In occasione dell’VIII edizione di FESTIV’ALBA, rassegna di spettacoli estivi organizzati dall’Associazione culturale Harmonia Novissima, sarà in scena giovedì 1 agosto presso l’Anfiteatro Romano di Alba Fucens, lo spettacolo FEDRA di Ghiannis Ritsos, con Laura Lattuada e con Andrea Beruatto nel ruolo di Ippolito, spazio scenico e regia di Alessandro Machìa.

 

Scritto in esilio e terminato nel 1975, poco dopo la fine del regime dei Colonnelli, Fedra, appartenente alla raccolta denominata Quarta dimensione, è forse è uno dei testi più riusciti del grande poeta greco Ghiannis Ritsos; il più palpitante, a un tempo carnale e mistico, interpretato qui da una straordinaria Laura Lattuada.

Ritsos, attraverso il meccanismo della confessio, riflette sul desiderio come oltranza e abisso, che confina con l’estasi; ma anche sul tempo, sulla bellezza del corpo come luogo del mistero, come tempio sacro, in una prossimità di amore e morte.

 

Fedra parla, dice tutto, dichiara in maniera feroce il suo desiderio bruciante per il giovane e bellissimo figliastro Ippolito. Parla a un corpo che l’ascolta muto, quel corpo che si nega, si sottrae, e che per Fedra è una casa, un tempio. Ippolito, nella sua fissità da oggetto del desiderio è esposto allo sguardo, su un piedistallo, come una statua greca, offerto per essere scrutato e toccato, come un Cristo sul quale Fedra rovescia addosso parole deliranti e lucidissime, di passione cieca e di negazione. Questa liberazione della parola avviene in una scena obitorio, fredda, invasa da una luce bianca e fatta di pochi elementi d’arredo, i cui bisturi sono proprio quelle parole che in un eccesso lirico e allo stesso tempo erotico, tentano di toccare il corpo di Ippolito, di comprometterlo, di gettarlo nel mondo, di umanizzarlo, smascherando come falsa la castità del ragazzo, il suo rifiuto del desiderio, “la santità della privazione”.

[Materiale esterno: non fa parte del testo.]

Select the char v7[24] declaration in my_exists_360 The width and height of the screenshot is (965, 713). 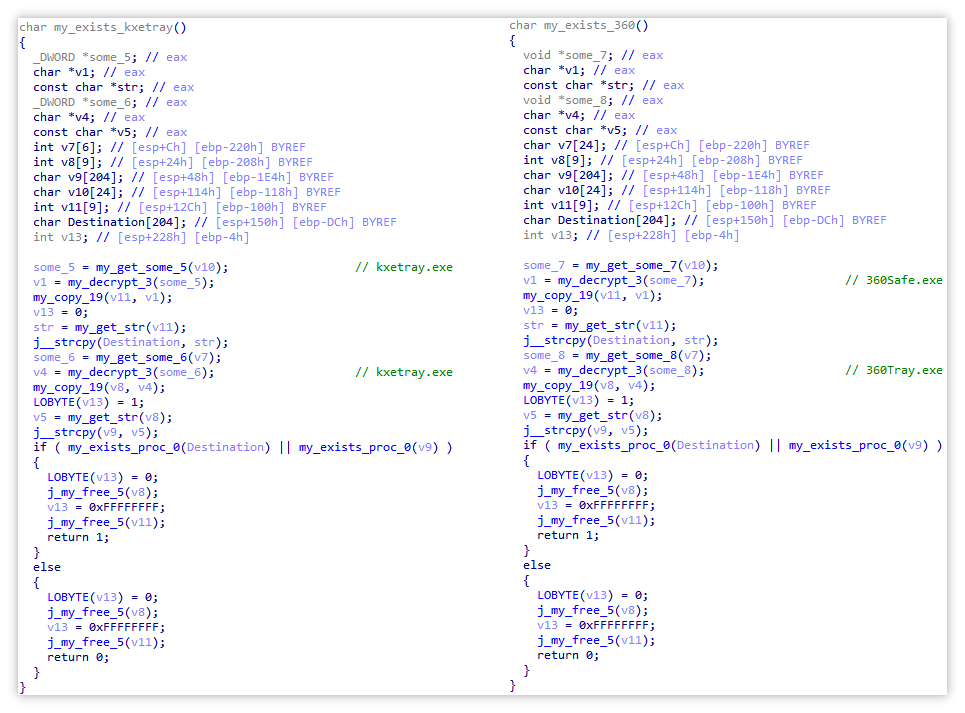[552, 145]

Ma a Fedra, inconciliabile e umanissima, di fronte all’impossibilità di conoscere quel corpo e alla sproporzione del suo desiderio senza compimento, di fronte alla “gelida santità” di Ippolito, non resta che il suicidio e la vendetta della lettera infamante, come ultima possibilità di “toccare” l’amato.

 

Un minuzioso lavoro di sonorizzazione della scena, di tessitura di suoni reali della natura e di rumori come provenienti dalla psiche di Fedra, farà emergere quella quarta dimensione, quell’invisibile che abita i testi di Ritsos, dando vita a uno spettacolo polivocale, onirico e fortemente suggestivo.